-- GIVEN RECORDS follows --
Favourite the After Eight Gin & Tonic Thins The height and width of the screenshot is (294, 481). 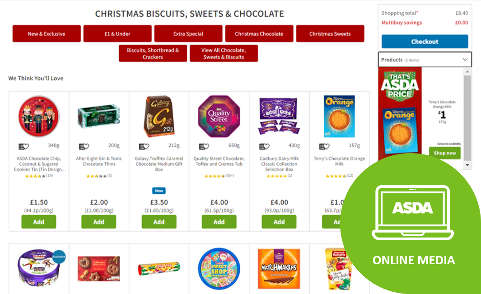pos(84,146)
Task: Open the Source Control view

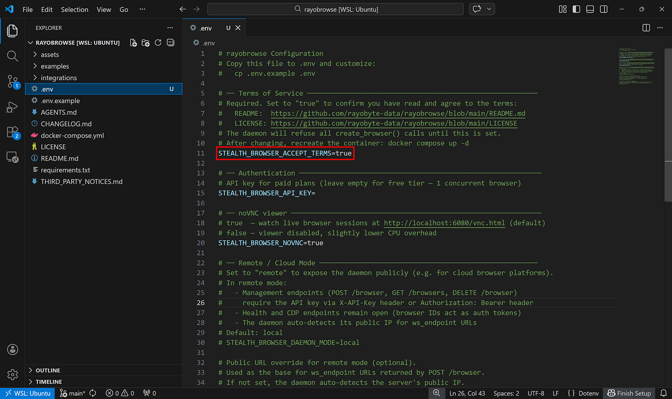Action: (x=12, y=81)
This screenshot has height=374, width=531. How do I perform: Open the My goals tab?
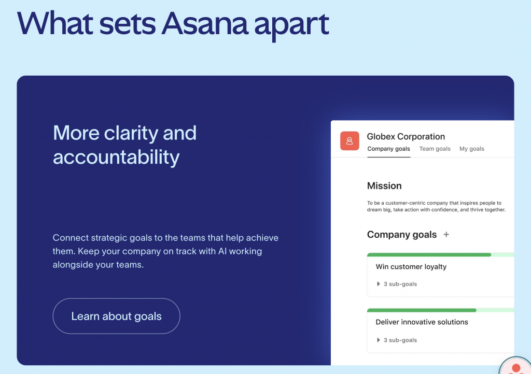click(471, 149)
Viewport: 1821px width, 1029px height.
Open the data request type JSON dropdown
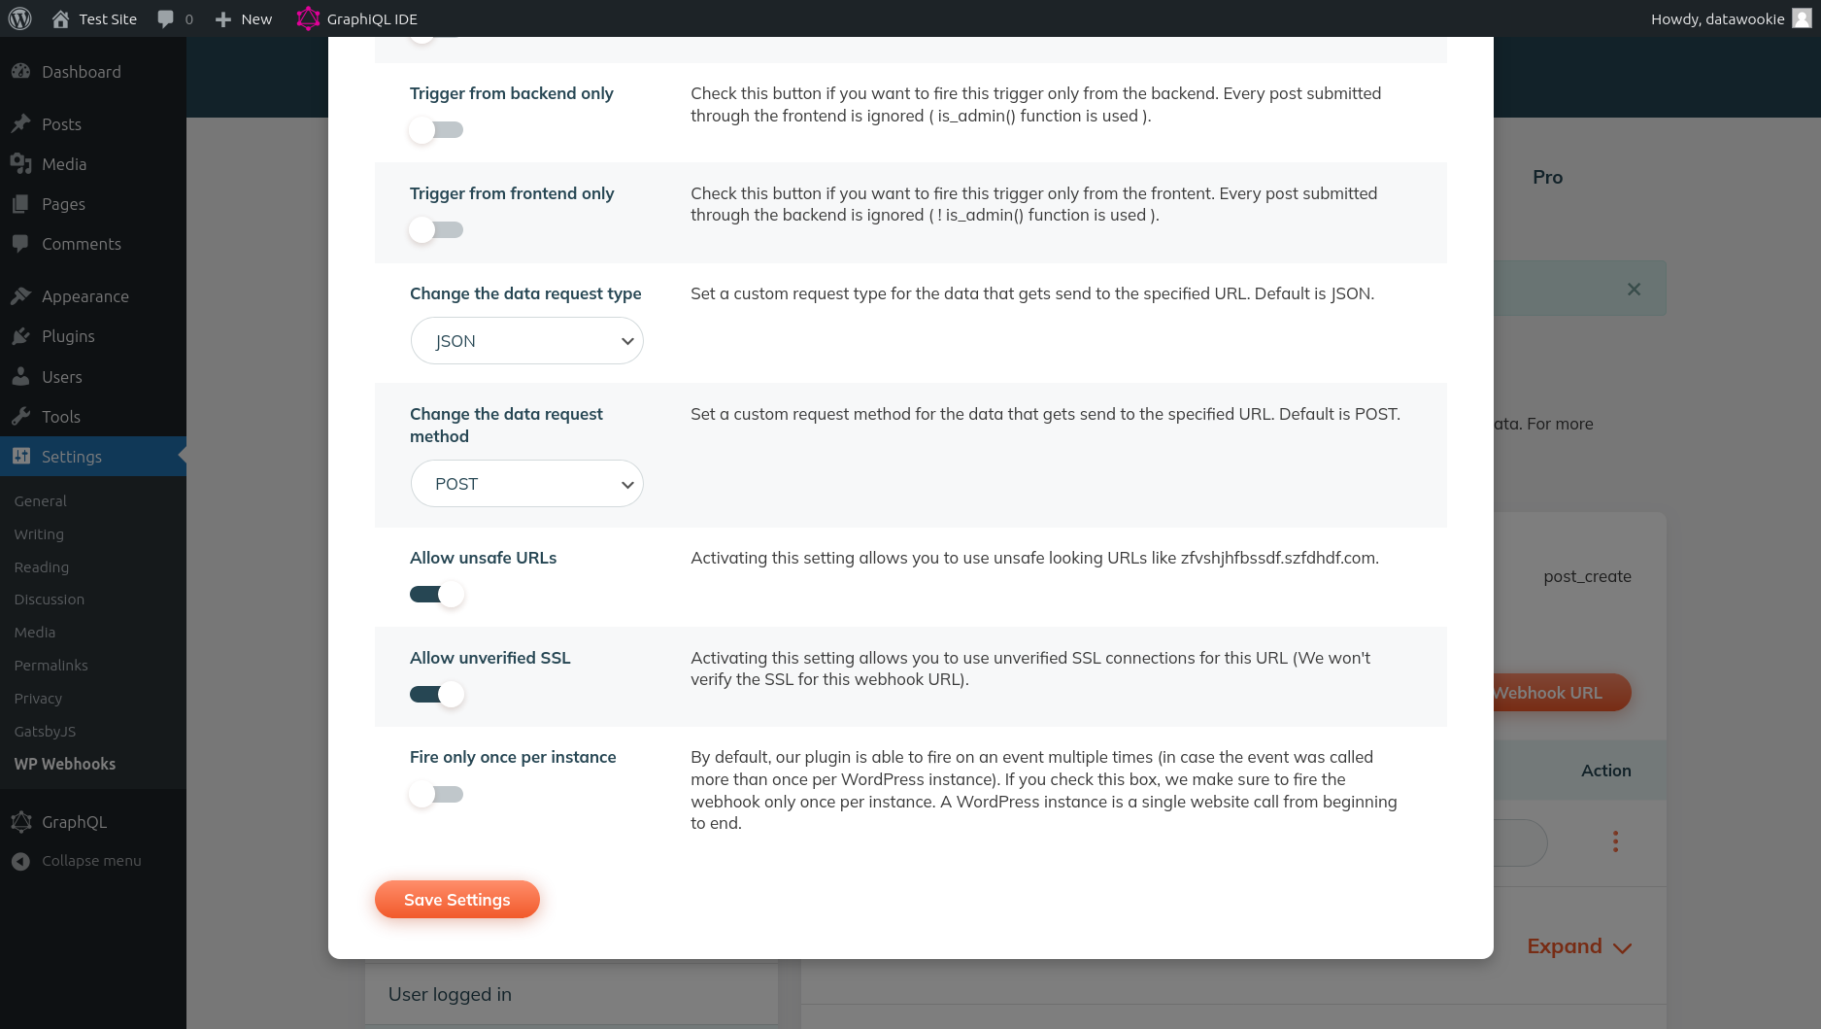(526, 341)
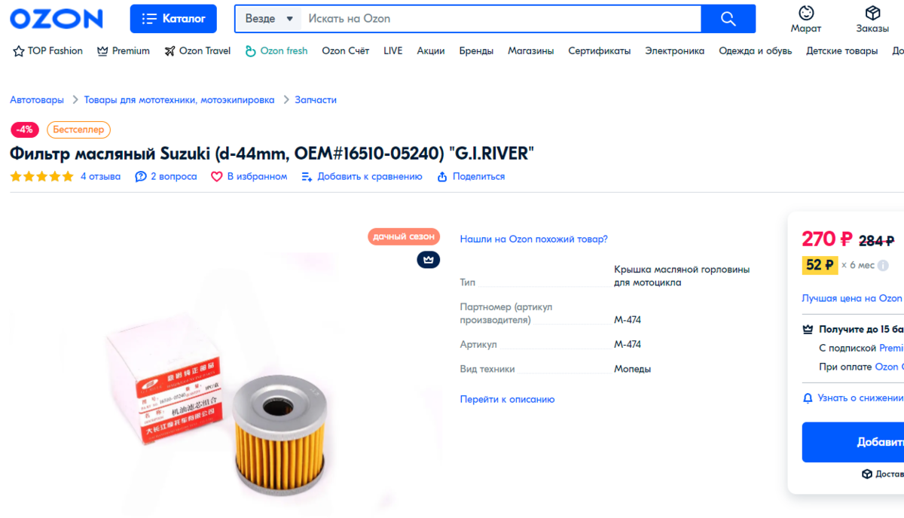Go to the Ozon fresh section
Image resolution: width=904 pixels, height=518 pixels.
click(x=276, y=51)
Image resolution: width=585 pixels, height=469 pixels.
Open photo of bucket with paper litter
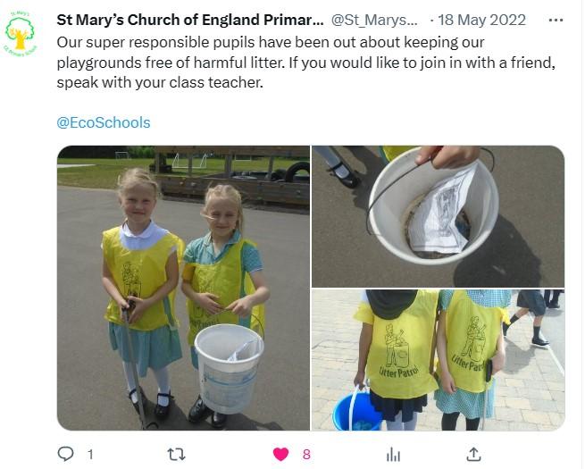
-- GIVEN RECORDS concluded --
TASK REQUIREMENTS: Pictures stay out; reproduce exactly the lines from the one containing "Open the data request type JSON dropdown" through the end of the data.

RESPONSE:
Open the data request type JSON dropdown
(526, 341)
Go to the Ozon fresh section
Image resolution: width=904 pixels, height=518 pixels.
click(x=276, y=51)
Image resolution: width=585 pixels, height=469 pixels.
Open photo of bucket with paper litter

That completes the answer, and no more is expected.